Lawmakers are pressing ahead on proposed changes with the backing of the Biden administration, which has has pledged to “end the scourge of sexual assault” in the ranks.

Joint Chiefs of Staff Chairman Gen. Mark Milley — who recently dropped his objection to prosecuting sexual assaults outside the military’s chain of command — said internal surveys revealed roughly 20,000 men and women were sexually assaulted in the U.S. military last year.

“That’s huge, that’s significant. And that number hasn’t significantly been reduced over time. So we need to take a hard look. … These are blue on blue assaults, it cannot stand, it has to be resolved, so yes my mind is very open to it,” Milley said of the proposed change earlier this month.
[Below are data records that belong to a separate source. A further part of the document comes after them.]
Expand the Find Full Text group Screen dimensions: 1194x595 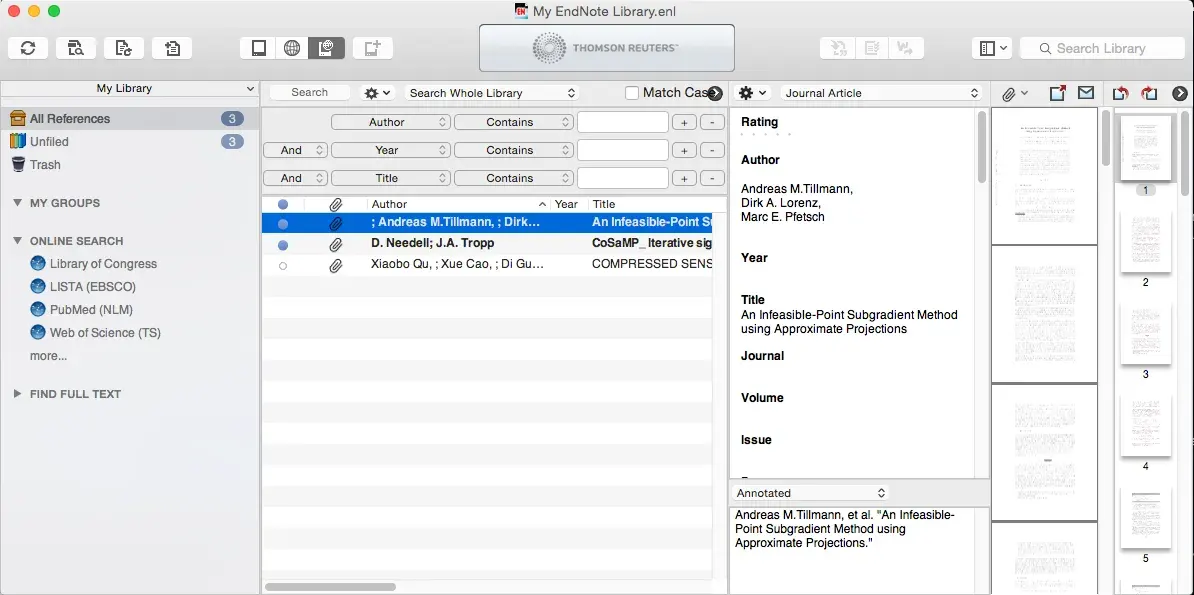point(17,394)
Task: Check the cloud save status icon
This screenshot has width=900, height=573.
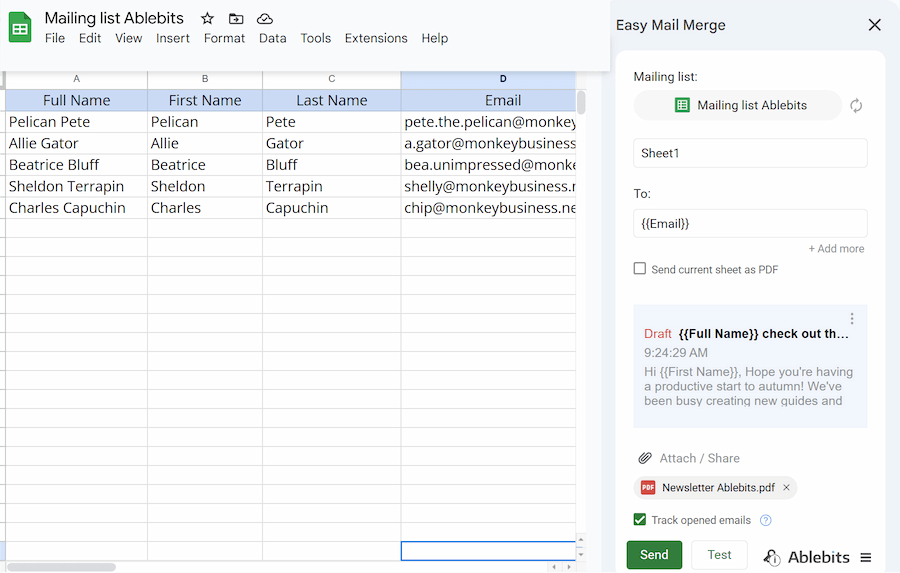Action: (265, 19)
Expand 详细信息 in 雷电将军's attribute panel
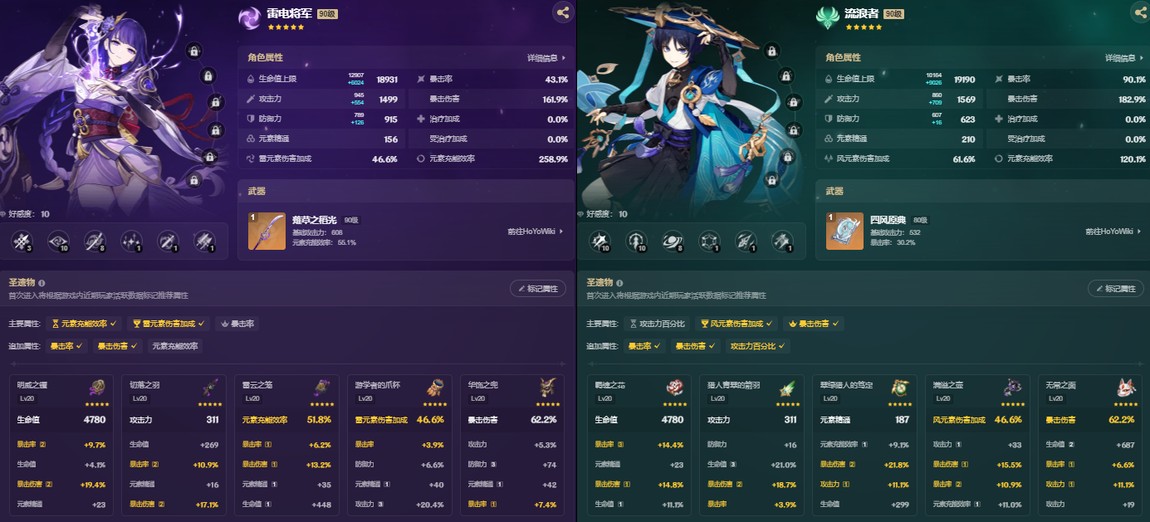The width and height of the screenshot is (1150, 522). click(x=546, y=58)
Milley’s new stance, as well as added support from both sides of the aisle, comes after an independent Pentagon panel established by Defense Secretary Lloyd Austin earlier this year recommended that independent military prosecutors — and not commanding officers — decide on sexual assault cases.

Austin, who has pledged to prioritize combating sexual assault and harassment in the services, has so far stayed quiet on whether he will ultimately implement such changes. He maintains that he is reviewing the recommendations and is awaiting input from top military leaders, but said he has an open mind on the matter.

Gillibrand on Friday pushed back on criticisms that her bill, should it become law, would undermine discipline in the military services. 

“We’ve diligently pursued so many other forms over the last eight years, over 200, in fact. And it’s not dented the problem,” Gillibrand said. “We still have 20,000 estimated sexual assaults a year, we have less cases going to trial and less cases ending in conviction, in terms of our rates of prosecution. It’s not getting better.”

Beyond Gillibrand and Turner’s endeavor, Rep. Jackie Speier (D-Calif.) on Thursday also reintroduced a similar bill in the House, known as the I Am Vanessa Guillén Act. The legislation is named in honor of Spc. Vanessa Guillen, who was killed by another soldier at Fort Hood, Texas in April 2020 after she told her family she was being sexually harassed. 

That bill, which also would take the decision on sexual assault and harassment charges from commanders, differs slightly from Gillibrand’s but is backed by House Speaker Nancy Pelosi (D-Calif.) and House Armed Service Committee Chair Rep. Adam Smith (D-Wash.).

Speier told reporters on Thursday that she and Gillibrand are “working closely together” on the issue.